Tennis elbow is the common name of lateral epicondylitis. It is a type of tendinitis occurring in the elbow. The tendons connecting muscle to bone are weakened, typically because of repetitive use and muscle strain.
As athletes are commonly affected by tendinitis, this form is named after the sport of tennis which involves repetitive use of and stress on the elbow. However, anyone can develop tendinitis through repetitive motions, including people working as painters, carpenters, or chefs, for example. The condition can affect all ages, but it commonly develops in people between the ages of 30 and 50
Symptoms of Tennis elbow
In tennis elbow, swelling and pain occur around the elbow joint where tendons connect to the bone. Pain may also be present in the forearm and wrist. The weakness of the arm and hand is also a common symptom.
Patients may have difficulty lifting things, holding objects, turning doorknobs, or shaking hands. The condition may resolve itself or improve with rest or immobilization of the joint. Physicians typically use X-rays and MRIs to diagnose tennis elbow.

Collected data

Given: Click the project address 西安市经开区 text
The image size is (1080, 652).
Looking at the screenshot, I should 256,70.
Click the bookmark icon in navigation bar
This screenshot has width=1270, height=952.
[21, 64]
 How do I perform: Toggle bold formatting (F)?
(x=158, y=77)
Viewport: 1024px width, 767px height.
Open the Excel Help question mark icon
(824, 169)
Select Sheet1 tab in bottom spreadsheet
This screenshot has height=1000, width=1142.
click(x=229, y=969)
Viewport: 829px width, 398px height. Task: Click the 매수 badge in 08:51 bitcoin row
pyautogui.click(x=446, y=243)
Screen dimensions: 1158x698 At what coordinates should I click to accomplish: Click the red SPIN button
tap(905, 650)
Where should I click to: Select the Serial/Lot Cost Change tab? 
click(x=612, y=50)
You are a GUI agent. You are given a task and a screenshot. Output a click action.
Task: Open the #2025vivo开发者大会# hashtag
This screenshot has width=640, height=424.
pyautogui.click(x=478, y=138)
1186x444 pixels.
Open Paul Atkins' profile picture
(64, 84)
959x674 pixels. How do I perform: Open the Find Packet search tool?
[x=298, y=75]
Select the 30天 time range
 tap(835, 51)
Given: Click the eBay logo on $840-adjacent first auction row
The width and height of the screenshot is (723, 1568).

• Prompt 1: In the tennis elbow text, which tests do physicians typically use to diagnose the condition?
• Prompt 2: Rewrite the tennis elbow text from "As athletes are" to "a common symptom.", putting "inflammation" in place of "swelling".
• Prompt 3: Carry on the tennis elbow text from its last sentence.

• Answer section 1: X-rays and MRIs

• Answer section 2:
As athletes are commonly affected by tendinitis, this form is named after the sport of tennis which involves repetitive use of and stress on the elbow. However, anyone can develop tendinitis through repetitive motions, including people working as painters, carpenters, or chefs, for example. The condition can affect all ages, but it commonly develops in people between the ages of 30 and 50
Symptoms of Tennis elbow
In tennis elbow, inflammation and pain occur around the elbow joint where tendons connect to the bone. Pain may also be present in the forearm and wrist. The weakness of the arm and hand is also a common symptom.

• Answer section 3:
If tennis elbow developed as a result of sports, attention can be paid to proper technique to avoid exacerbating the condition. Similarly, physical or occupational therapists can work with patients who have developed the condition as a result of repetitive strain at work.
In addition to rest and immobilization, tennis elbow can usually be treated with over the counter pain relievers such as ibuprofen, acetaminophen, or naproxen. Corticosteroids are sometimes prescribed to reduce swelling. Ice packs can also alleviate pain and swelling.
Injections of platelet-rich plasma into the affected tendon may be used, as can ultrasonic tenotomy where the damaged tissue is removed from the body. Physical therapy can alleviate symptoms for the more severely injured, and surgery may be prescribed for severe cases.